About this exercise:
Your job is to write out each record precisely as it stands.

Stored data entries:
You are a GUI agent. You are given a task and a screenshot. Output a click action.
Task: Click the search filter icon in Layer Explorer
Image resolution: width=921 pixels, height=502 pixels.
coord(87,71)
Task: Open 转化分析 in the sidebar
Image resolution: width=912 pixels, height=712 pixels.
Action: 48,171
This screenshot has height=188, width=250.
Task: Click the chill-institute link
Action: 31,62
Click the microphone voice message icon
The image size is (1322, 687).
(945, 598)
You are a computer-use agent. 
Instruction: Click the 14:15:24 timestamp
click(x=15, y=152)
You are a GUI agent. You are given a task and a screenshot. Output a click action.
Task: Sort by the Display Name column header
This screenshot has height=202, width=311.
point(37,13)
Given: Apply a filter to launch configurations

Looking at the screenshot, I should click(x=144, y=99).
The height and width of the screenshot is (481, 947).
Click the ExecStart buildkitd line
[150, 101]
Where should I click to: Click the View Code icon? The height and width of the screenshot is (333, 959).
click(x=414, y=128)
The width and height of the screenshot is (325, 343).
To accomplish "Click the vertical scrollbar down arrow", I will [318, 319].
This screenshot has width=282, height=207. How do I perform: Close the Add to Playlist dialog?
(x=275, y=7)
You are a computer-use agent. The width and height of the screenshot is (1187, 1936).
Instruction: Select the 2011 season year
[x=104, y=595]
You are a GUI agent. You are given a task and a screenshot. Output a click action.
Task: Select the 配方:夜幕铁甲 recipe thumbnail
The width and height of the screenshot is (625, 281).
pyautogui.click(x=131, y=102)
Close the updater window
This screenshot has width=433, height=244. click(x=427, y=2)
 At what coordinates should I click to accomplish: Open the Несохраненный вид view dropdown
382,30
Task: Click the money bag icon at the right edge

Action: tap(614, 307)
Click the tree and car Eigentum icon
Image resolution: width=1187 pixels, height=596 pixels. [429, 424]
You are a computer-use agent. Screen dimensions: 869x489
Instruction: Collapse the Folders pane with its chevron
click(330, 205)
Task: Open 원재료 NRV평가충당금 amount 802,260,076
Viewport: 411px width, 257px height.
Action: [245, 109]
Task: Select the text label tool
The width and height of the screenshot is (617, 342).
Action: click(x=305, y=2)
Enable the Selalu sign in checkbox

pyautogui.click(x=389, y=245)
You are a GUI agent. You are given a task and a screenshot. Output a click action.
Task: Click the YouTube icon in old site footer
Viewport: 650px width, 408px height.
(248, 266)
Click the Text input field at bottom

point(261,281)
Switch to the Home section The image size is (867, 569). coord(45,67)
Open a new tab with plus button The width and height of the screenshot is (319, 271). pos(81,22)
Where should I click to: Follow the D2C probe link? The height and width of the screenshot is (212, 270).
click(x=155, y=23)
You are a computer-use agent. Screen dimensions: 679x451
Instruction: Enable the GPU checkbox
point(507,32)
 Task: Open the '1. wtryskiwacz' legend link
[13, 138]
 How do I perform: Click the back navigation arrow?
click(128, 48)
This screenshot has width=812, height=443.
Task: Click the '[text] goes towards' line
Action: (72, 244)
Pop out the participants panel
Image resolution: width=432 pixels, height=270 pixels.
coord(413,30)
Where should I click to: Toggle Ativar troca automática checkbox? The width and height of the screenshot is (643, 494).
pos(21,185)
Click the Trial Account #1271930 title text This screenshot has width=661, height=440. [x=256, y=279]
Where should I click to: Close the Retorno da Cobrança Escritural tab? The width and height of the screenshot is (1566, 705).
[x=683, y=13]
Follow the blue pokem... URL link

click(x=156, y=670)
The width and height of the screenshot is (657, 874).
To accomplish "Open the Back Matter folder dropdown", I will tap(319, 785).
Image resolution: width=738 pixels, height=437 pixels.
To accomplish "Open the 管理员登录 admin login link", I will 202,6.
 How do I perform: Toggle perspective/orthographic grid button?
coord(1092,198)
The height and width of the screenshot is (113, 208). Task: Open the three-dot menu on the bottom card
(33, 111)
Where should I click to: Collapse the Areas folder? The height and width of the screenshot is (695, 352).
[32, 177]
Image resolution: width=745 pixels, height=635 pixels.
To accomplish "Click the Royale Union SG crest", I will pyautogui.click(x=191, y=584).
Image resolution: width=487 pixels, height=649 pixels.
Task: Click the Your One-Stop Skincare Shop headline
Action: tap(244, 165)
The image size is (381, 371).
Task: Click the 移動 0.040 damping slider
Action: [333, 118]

Response for this exercise:
You are a GUI agent. You are given a task and a screenshot. Output a click action.
Task: Click the search filter icon in Layer Explorer
Image resolution: width=921 pixels, height=502 pixels.
coord(87,71)
Task: Open 转化分析 in the sidebar
Image resolution: width=912 pixels, height=712 pixels.
Action: 48,171
This screenshot has height=188, width=250.
Task: Click the chill-institute link
Action: 31,62
Click the microphone voice message icon
The image size is (1322, 687).
(945, 598)
You are a computer-use agent. 
Instruction: Click the 14:15:24 timestamp
click(x=15, y=152)
You are a GUI agent. You are given a task and a screenshot. Output a click action.
Task: Sort by the Display Name column header
This screenshot has height=202, width=311.
point(37,13)
Given: Apply a filter to launch configurations

Looking at the screenshot, I should click(x=144, y=99).
The height and width of the screenshot is (481, 947).
Click the ExecStart buildkitd line
[150, 101]
Where should I click to: Click the View Code icon? The height and width of the screenshot is (333, 959).
click(x=414, y=128)
The width and height of the screenshot is (325, 343).
To accomplish "Click the vertical scrollbar down arrow", I will [318, 319].
This screenshot has width=282, height=207. How do I perform: Close the Add to Playlist dialog?
(x=275, y=7)
You are a computer-use agent. The width and height of the screenshot is (1187, 1936).
Instruction: Select the 2011 season year
[x=104, y=595]
You are a GUI agent. You are given a task and a screenshot. Output a click action.
Task: Select the 配方:夜幕铁甲 recipe thumbnail
The width and height of the screenshot is (625, 281).
pyautogui.click(x=131, y=102)
Close the updater window
This screenshot has width=433, height=244. click(x=427, y=2)
 At what coordinates should I click to accomplish: Open the Несохраненный вид view dropdown
382,30
Task: Click the money bag icon at the right edge

Action: tap(614, 307)
Click the tree and car Eigentum icon
Image resolution: width=1187 pixels, height=596 pixels. [429, 424]
You are a computer-use agent. Screen dimensions: 869x489
Instruction: Collapse the Folders pane with its chevron
click(330, 205)
Task: Open 원재료 NRV평가충당금 amount 802,260,076
Viewport: 411px width, 257px height.
Action: [245, 109]
Task: Select the text label tool
The width and height of the screenshot is (617, 342).
Action: click(x=305, y=2)
Enable the Selalu sign in checkbox

pyautogui.click(x=389, y=245)
You are a GUI agent. You are given a task and a screenshot. Output a click action.
Task: Click the YouTube icon in old site footer
Viewport: 650px width, 408px height.
(248, 266)
Click the Text input field at bottom

point(261,281)
Switch to the Home section The image size is (867, 569). coord(45,67)
Open a new tab with plus button The width and height of the screenshot is (319, 271). pos(81,22)
Where should I click to: Follow the D2C probe link? The height and width of the screenshot is (212, 270).
click(x=155, y=23)
You are a computer-use agent. Screen dimensions: 679x451
Instruction: Enable the GPU checkbox
point(507,32)
 Task: Open the '1. wtryskiwacz' legend link
[13, 138]
 How do I perform: Click the back navigation arrow?
click(128, 48)
This screenshot has width=812, height=443.
Task: Click the '[text] goes towards' line
Action: (72, 244)
Pop out the participants panel
Image resolution: width=432 pixels, height=270 pixels.
coord(413,30)
Where should I click to: Toggle Ativar troca automática checkbox? The width and height of the screenshot is (643, 494).
pos(21,185)
Click the Trial Account #1271930 title text This screenshot has width=661, height=440. [x=256, y=279]
Where should I click to: Close the Retorno da Cobrança Escritural tab? The width and height of the screenshot is (1566, 705).
[x=683, y=13]
Follow the blue pokem... URL link

click(x=156, y=670)
The width and height of the screenshot is (657, 874).
To accomplish "Open the Back Matter folder dropdown", I will tap(319, 785).
Image resolution: width=738 pixels, height=437 pixels.
To accomplish "Open the 管理员登录 admin login link", I will 202,6.
 How do I perform: Toggle perspective/orthographic grid button?
coord(1092,198)
The height and width of the screenshot is (113, 208). Task: Open the three-dot menu on the bottom card
(33, 111)
Where should I click to: Collapse the Areas folder? The height and width of the screenshot is (695, 352).
[32, 177]
Image resolution: width=745 pixels, height=635 pixels.
To accomplish "Click the Royale Union SG crest", I will pyautogui.click(x=191, y=584).
Image resolution: width=487 pixels, height=649 pixels.
Task: Click the Your One-Stop Skincare Shop headline
Action: tap(244, 165)
The image size is (381, 371).
Task: Click the 移動 0.040 damping slider
Action: [333, 118]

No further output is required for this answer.